Abstract:
In Amharic writing, there are characters with the same sound but different shapes, called
homophone characters. The current trend in Amharic NLP tasks is to normalize those
homophones into a single representation. This means instead of ሀ(hā), ሃ(ha), ሐ(ḥā), ሓ(ḥa),
ኀ(ḫā), ኃ(ḫā), and ኻ(ẖa), the symbol ሀ(hā) should be used; instead of አ(ā), ኣ(a), ዐ(‘ā), and
ዓ(‘a), the symbol አ(ā) should be used; etc. Normalization was done by the assumption that
homophones have the same sound and they are repetitive alphabets. However, the impact
of homophone normalizations for semantic models and NLP applications is not well
explored. Sometimes, when we make homophone normalization, there will be a meaning
change, the standard writing system will be neglected, and posing new challenges to NLP
tools. For example, the word ድህነት (dihinneti) is “poverty” and ድኅነት (diḫineti) is
“salvage.” When homophone normalization is applied, the different meaning of the word
ድኅነት (diḫineti-salvage) will be transformed into the dominant variant, ድህነት (poverty). To
study the impacts of homophone normalization, we develop pre-trained embedding models
for Amharic in regular and normalized approaches. The embedding models we build
include Word2Vec, fastText, RoBERTa, and FLAIR. Moreover, we investigate the
impacts of normalization on some of the core Amharic NLP tasks. For PoS tagging, a
model that employs regular FLAIR performs better than the normalized model, achieving
an F1-score of 77.16%. For NER, a model from normalized Word2Vec (CBOW) performs
better, with an F1-score of 74.48%. For sentiment analysis, the model from regular
RoBERTa outperforms, an F1-score of 59.81%. For IR systems, we achieve an F1-score
of 89.73% using the normalized text.
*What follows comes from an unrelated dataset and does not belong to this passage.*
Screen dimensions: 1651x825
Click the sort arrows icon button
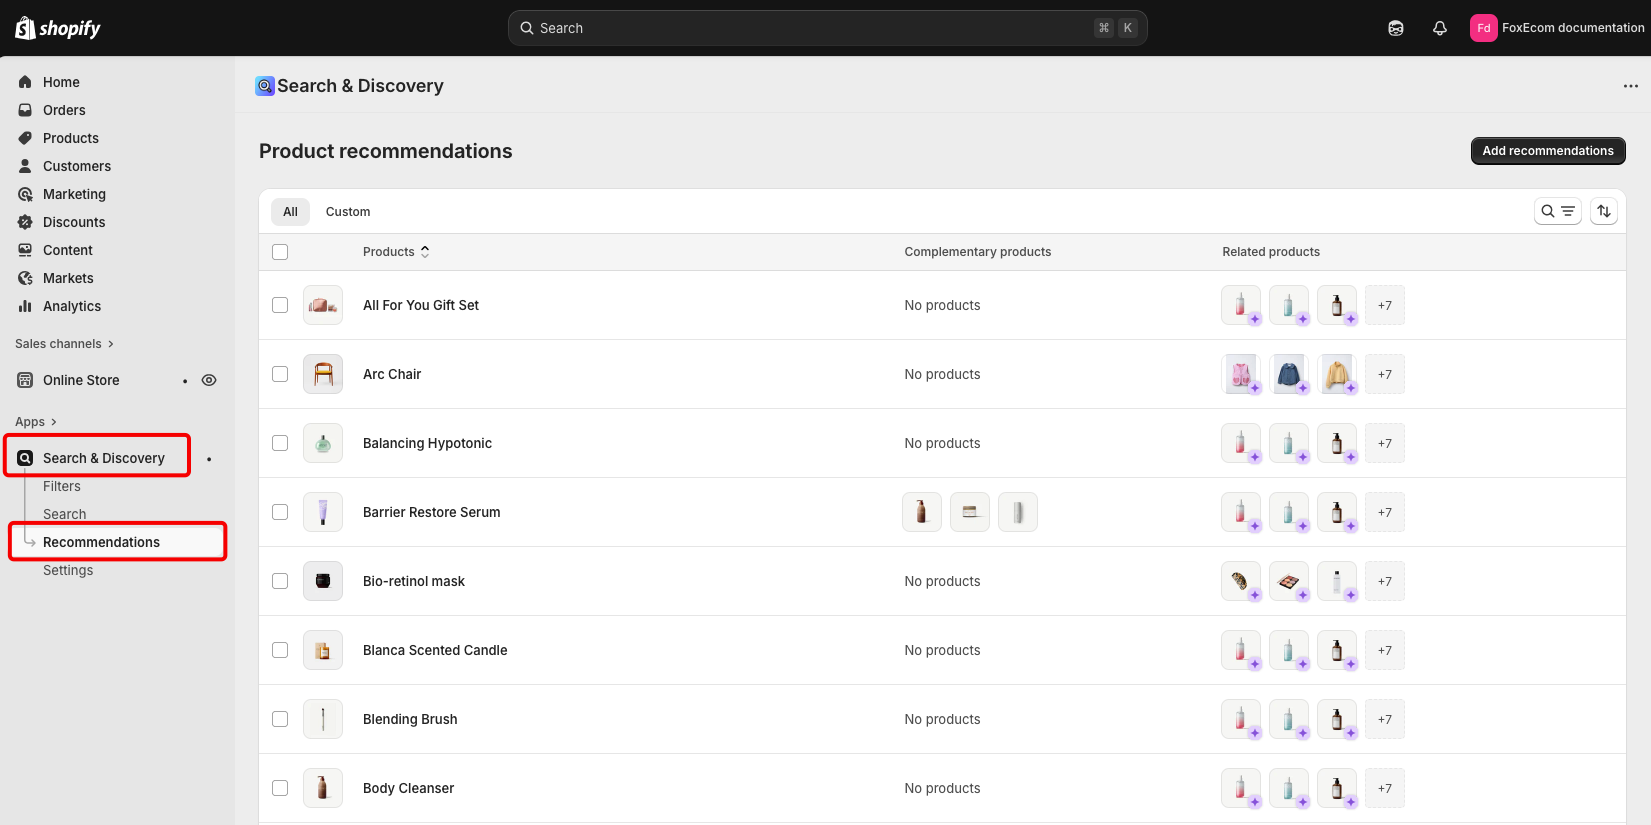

The results show that normalization is highly
dependent on the NLP application. Most Amharic NLP models developed from regular
embeddings show better performance than models from normalized embeddings. The main
contributions of this work include the findings that normalization is task-dependent, we
achieve state-of-the-art performance, and we contribute publication of pre-trained
embedding models.
Key Words: - Homophone normalization, semantic models, pre-trained embedding
models, NLP applications, Fidäl scripts, text normalization